Write out exactly the lines of the entries below, from the first through the line containing "Select the Graphic Card row", and nothing beyond them.

*** DATA FOR THIS TASK ***

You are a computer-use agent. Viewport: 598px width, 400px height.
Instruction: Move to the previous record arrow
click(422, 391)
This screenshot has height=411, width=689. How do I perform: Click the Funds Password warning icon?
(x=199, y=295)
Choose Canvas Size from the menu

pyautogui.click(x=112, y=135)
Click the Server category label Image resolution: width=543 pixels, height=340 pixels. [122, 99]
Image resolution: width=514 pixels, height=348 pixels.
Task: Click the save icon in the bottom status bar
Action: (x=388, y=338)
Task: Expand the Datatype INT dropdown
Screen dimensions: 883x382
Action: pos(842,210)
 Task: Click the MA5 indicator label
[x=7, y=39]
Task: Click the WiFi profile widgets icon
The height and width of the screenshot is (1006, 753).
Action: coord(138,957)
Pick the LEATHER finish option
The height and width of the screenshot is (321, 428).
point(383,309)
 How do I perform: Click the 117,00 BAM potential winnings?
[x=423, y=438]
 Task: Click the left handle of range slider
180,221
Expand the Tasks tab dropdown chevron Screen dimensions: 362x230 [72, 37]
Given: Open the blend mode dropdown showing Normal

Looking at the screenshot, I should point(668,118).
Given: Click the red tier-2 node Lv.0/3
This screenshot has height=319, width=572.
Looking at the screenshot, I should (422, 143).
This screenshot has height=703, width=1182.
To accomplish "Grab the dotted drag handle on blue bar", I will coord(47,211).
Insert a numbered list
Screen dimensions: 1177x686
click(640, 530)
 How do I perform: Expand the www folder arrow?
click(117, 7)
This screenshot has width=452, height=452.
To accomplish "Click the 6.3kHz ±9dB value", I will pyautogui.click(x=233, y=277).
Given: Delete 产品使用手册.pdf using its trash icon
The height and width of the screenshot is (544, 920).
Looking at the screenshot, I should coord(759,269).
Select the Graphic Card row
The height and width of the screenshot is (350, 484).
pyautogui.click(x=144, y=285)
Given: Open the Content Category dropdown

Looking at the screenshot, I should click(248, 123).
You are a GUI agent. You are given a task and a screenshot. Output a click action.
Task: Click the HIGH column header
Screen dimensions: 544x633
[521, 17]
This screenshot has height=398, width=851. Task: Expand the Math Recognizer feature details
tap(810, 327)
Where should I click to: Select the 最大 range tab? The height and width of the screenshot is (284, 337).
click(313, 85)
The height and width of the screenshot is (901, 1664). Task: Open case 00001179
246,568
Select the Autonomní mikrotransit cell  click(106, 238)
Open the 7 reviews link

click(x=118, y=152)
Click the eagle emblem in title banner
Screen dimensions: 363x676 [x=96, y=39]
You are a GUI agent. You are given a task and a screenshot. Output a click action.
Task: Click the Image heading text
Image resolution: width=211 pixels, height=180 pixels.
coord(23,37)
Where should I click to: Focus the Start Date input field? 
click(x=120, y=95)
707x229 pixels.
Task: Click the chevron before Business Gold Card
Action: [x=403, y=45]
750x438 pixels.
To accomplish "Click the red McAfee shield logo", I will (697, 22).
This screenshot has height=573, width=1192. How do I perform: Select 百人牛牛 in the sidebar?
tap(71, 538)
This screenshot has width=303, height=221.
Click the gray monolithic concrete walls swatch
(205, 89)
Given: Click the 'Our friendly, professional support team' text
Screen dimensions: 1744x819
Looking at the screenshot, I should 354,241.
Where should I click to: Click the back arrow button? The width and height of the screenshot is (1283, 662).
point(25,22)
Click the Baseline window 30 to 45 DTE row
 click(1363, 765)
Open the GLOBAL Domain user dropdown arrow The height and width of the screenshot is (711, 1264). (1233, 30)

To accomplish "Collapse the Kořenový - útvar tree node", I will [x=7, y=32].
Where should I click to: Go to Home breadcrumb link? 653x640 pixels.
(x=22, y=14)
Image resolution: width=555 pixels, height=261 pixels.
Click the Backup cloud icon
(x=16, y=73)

*** End of DATA FOR THIS TASK ***

RESPONSE TO THE TASK -
You are a computer-use agent. Viewport: 598px width, 400px height.
Instruction: Move to the previous record arrow
click(422, 391)
This screenshot has height=411, width=689. How do I perform: Click the Funds Password warning icon?
(x=199, y=295)
Choose Canvas Size from the menu

pyautogui.click(x=112, y=135)
Click the Server category label Image resolution: width=543 pixels, height=340 pixels. [122, 99]
Image resolution: width=514 pixels, height=348 pixels.
Task: Click the save icon in the bottom status bar
Action: (x=388, y=338)
Task: Expand the Datatype INT dropdown
Screen dimensions: 883x382
Action: pos(842,210)
 Task: Click the MA5 indicator label
[x=7, y=39]
Task: Click the WiFi profile widgets icon
The height and width of the screenshot is (1006, 753).
Action: coord(138,957)
Pick the LEATHER finish option
The height and width of the screenshot is (321, 428).
point(383,309)
 How do I perform: Click the 117,00 BAM potential winnings?
[x=423, y=438]
 Task: Click the left handle of range slider
180,221
Expand the Tasks tab dropdown chevron Screen dimensions: 362x230 [72, 37]
Given: Open the blend mode dropdown showing Normal

Looking at the screenshot, I should point(668,118).
Given: Click the red tier-2 node Lv.0/3
This screenshot has height=319, width=572.
Looking at the screenshot, I should (422, 143).
This screenshot has height=703, width=1182.
To accomplish "Grab the dotted drag handle on blue bar", I will coord(47,211).
Insert a numbered list
Screen dimensions: 1177x686
click(640, 530)
 How do I perform: Expand the www folder arrow?
click(117, 7)
This screenshot has width=452, height=452.
To accomplish "Click the 6.3kHz ±9dB value", I will pyautogui.click(x=233, y=277).
Given: Delete 产品使用手册.pdf using its trash icon
The height and width of the screenshot is (544, 920).
Looking at the screenshot, I should coord(759,269).
Select the Graphic Card row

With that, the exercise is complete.